Entre el tumulto y los gritos, ciega de fundamentalismo, frenética, la gente quema libros, revistas y diarios, pisotea las cenizas, canta sobre los restos, amenaza, impreca. Quedan las “letras del humo”, el testimonio silencioso y acusador de que hay quienes son capaces de volver, sin reparo y sin temor, a los tiempos de las quemas.
El fuego, en estos casos, es la insignia de la intolerancia. Es la advertencia, la anticipación de la condena. Es la radical afirmación de que no caben más ideas que aquellas por las que se incendia el papel, y por las que se repiten estribillos y consignas. Es la evidencia estremecedora de que no hay más pensamiento, ni debates, ni desacuerdos: hay la coincidencia de los oportunistas, o el silencio de los temerosos. A partir de las hogueras, lo que queda es la “unanimidad” soldada por las cenizas. Queda la paz de los cementerios. Y la desolación del miedo.

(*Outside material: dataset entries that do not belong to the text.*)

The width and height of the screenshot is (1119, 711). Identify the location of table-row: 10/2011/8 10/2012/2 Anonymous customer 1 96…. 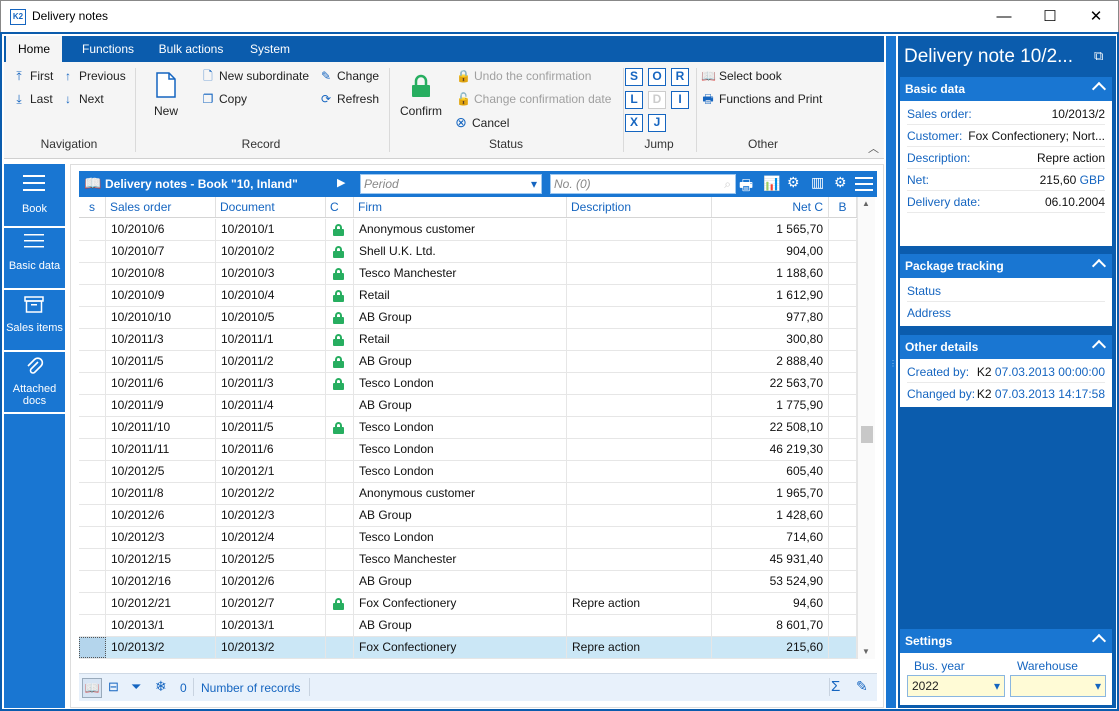
(468, 494). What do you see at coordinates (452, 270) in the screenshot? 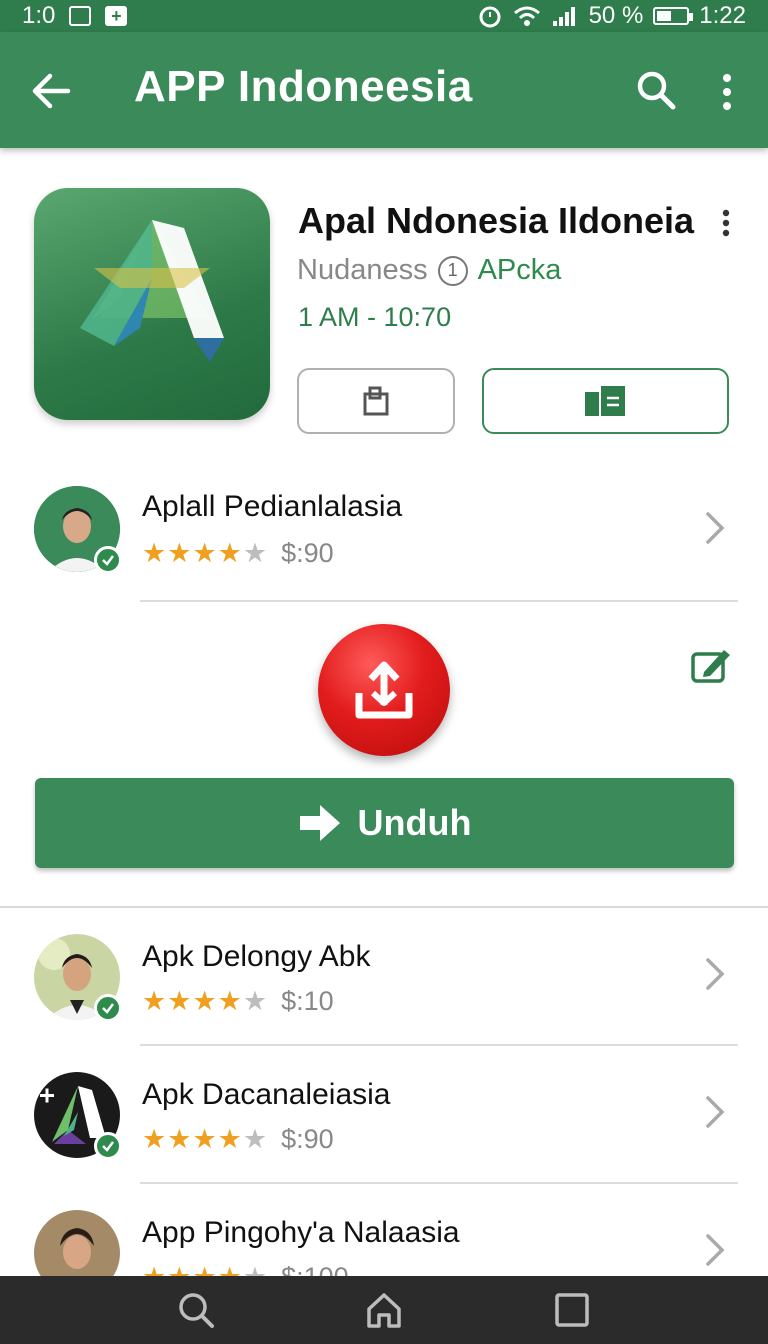
I see `developer-badge: 1` at bounding box center [452, 270].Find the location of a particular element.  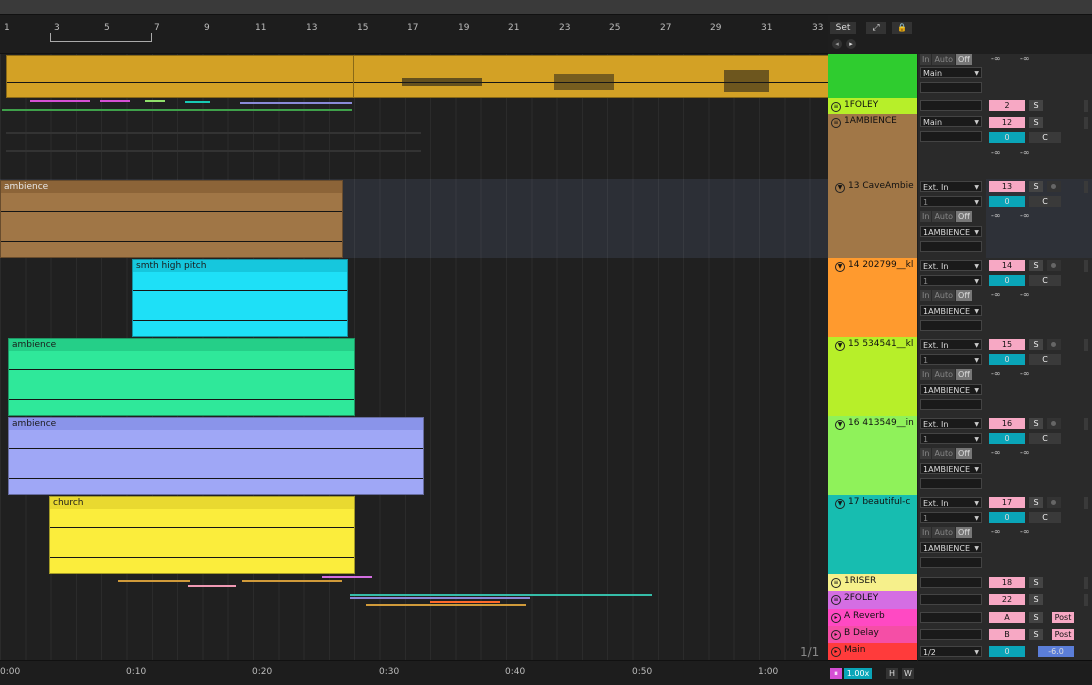

output-select: 1/2 is located at coordinates (951, 652).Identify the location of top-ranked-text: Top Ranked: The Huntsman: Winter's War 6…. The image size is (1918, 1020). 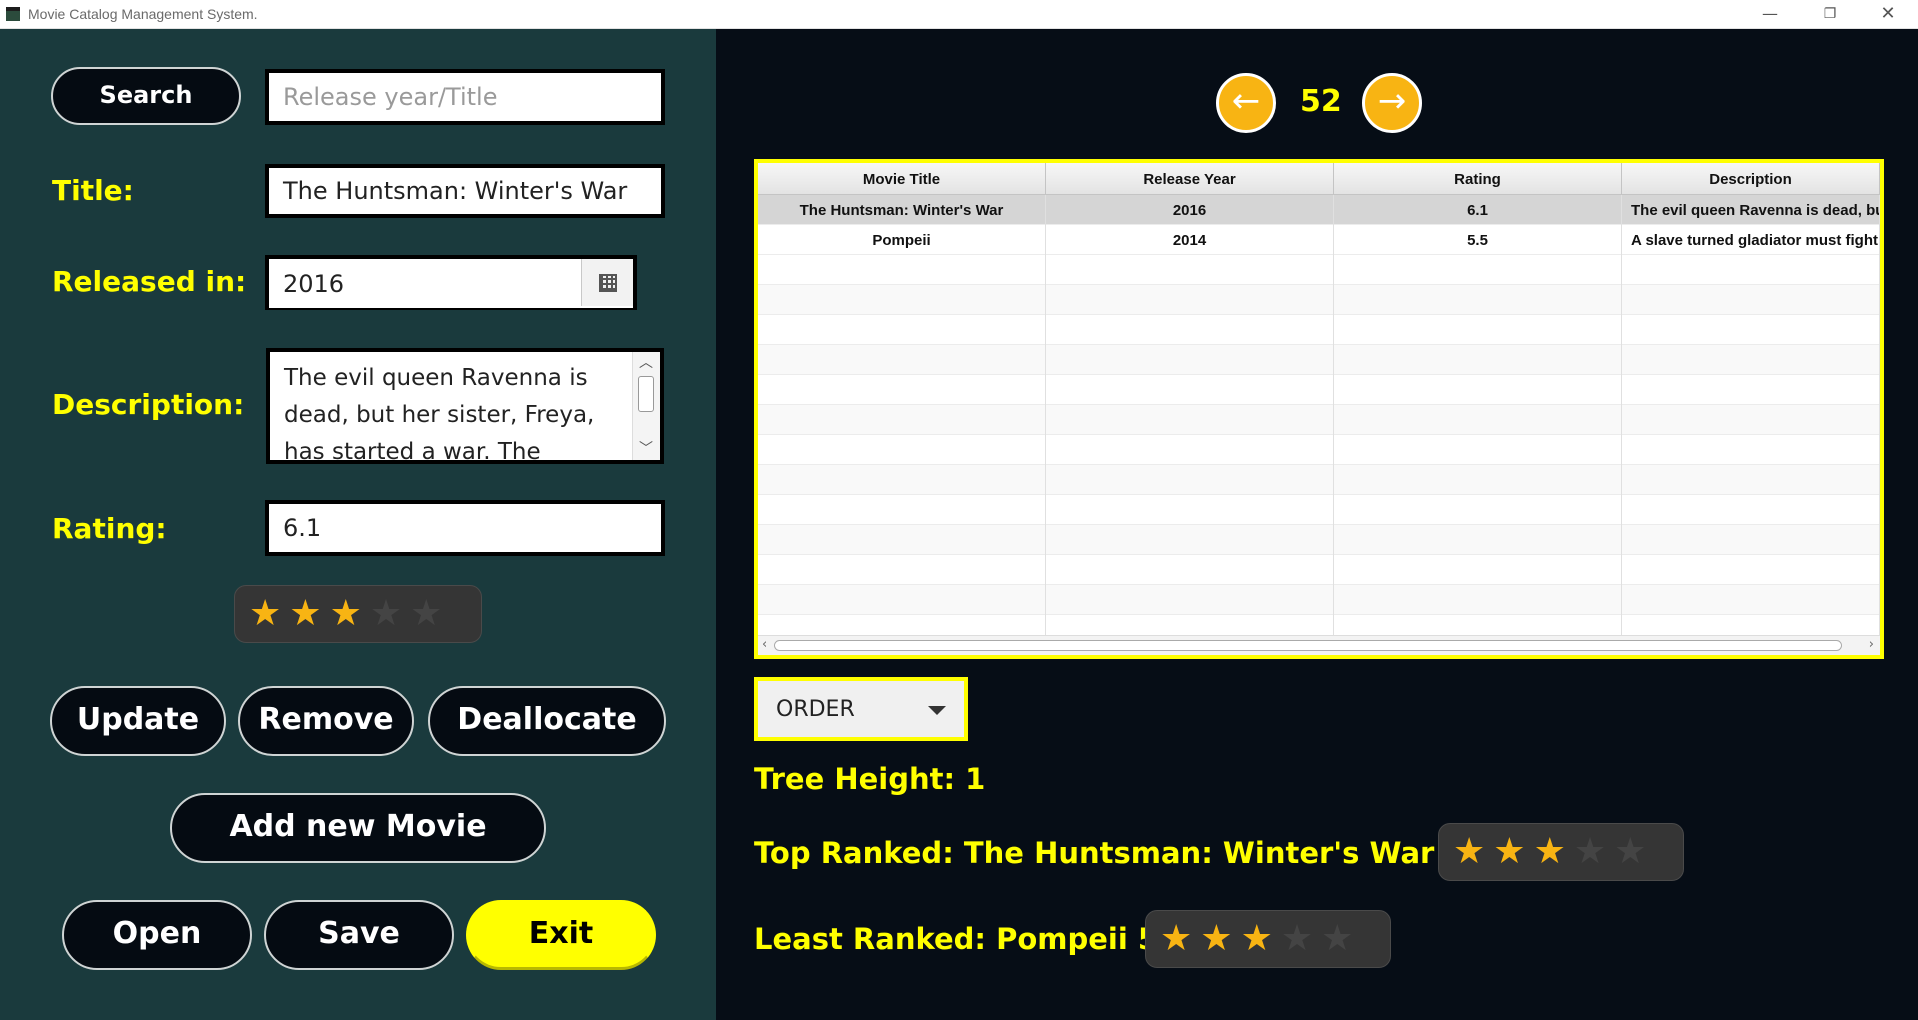
(1125, 853).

Como alguien decía, las “letras del humo”, las cenizas, no sirven para lo que los fanáticos pretenden –matar las ideas y asustar a los que piensan-, sirven para conmemorar la memoria de la vergüenza, para marcar episodios desafortunados. Las letras del humo sirven para afirmar el pensamiento que se quema. Las “letras del humo”, mejor que las impresas, suelen meterse en el alma de los conscientes, los tolerantes y los sensibles.
Ha habido quemas de libros y de diarios que han marcado la historia de la intolerancia. El 10 de mayo de 1933, los universitarios alemanes, obnubilados por las prédicas de Joseph Goebbels, quemaron 25 000 libros “contrarios al espíritu y a la culturas alemanas”. Fue el primer episodio que marcó el negro período de censura y control estatal de la vida. Paradójicamente, entre los textos destruidos por la multitud, estuvieron los del poeta judío-alemán del siglo XIX, Heinrich Heine, que escribió en Almanzor, su obra de teatro de 1820-1821, la admonición famosa: “Ahí donde se queman libros se acaba quemando también seres humanos”. Entre 1976 y 1977, los militares argentinos quemaron las bibliotecas de Córdoba y Rosario. La excusa: que contenían textos subversivos y contrarios al “proyecto nacional”. Quemaron periódicos y revistas y encarcelaron a bibliotecarios y periodistas. Las letras del humo, sin embargo, sobrevivieron, entre ellas, los poemas de Neruda y las novelas de García Márquez.
Siempre ha sido mal presagio el de las quemas, porque significa que el fundamentalismo ha penetrado en la sociedad, que las ideas diferentes son pecado, que el debate no tiene cabida. Que la prohibición y la censura son las reglas a las que adhiere la gente, y que la gente común es capaz de semejantes actos. Que los diarios y los libros son malos, que los escritores son seres sospechosos. Mal presagio, pero acto inútil que revierte contra los que atizan las llamas, porque “las ideas del humo” quedan, condenan y señalan.